*What you have to do:* Find the line that contains "Click the vertical scrollbar down arrow". Restate it and each following line exactly, through the end of the records.

* * * *

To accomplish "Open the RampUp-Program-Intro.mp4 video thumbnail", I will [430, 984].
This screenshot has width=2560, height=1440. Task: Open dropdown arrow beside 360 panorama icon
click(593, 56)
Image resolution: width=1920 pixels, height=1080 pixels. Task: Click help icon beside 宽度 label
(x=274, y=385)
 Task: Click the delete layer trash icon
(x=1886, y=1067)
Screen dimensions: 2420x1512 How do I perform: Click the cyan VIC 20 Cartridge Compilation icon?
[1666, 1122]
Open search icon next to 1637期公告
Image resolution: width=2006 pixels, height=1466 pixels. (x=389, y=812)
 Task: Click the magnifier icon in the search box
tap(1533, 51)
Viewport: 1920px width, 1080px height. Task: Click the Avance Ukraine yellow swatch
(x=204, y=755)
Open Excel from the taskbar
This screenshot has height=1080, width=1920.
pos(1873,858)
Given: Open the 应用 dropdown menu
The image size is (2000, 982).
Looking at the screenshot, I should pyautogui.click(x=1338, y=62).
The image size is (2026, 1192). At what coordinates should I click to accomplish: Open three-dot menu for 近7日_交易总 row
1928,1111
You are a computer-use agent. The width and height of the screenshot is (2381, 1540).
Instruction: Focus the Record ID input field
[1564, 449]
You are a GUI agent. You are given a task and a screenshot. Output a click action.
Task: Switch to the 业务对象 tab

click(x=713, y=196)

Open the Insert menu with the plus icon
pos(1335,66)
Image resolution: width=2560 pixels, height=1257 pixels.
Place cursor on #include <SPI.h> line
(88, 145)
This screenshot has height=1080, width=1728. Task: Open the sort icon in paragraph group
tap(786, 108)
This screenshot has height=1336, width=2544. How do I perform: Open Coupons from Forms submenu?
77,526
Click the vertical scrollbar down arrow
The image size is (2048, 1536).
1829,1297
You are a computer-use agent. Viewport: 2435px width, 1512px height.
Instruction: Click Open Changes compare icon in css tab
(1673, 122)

* * * *

*Result of this task:*
Click the vertical scrollbar down arrow
The image size is (2048, 1536).
1829,1297
You are a computer-use agent. Viewport: 2435px width, 1512px height.
Instruction: Click Open Changes compare icon in css tab
(1673, 122)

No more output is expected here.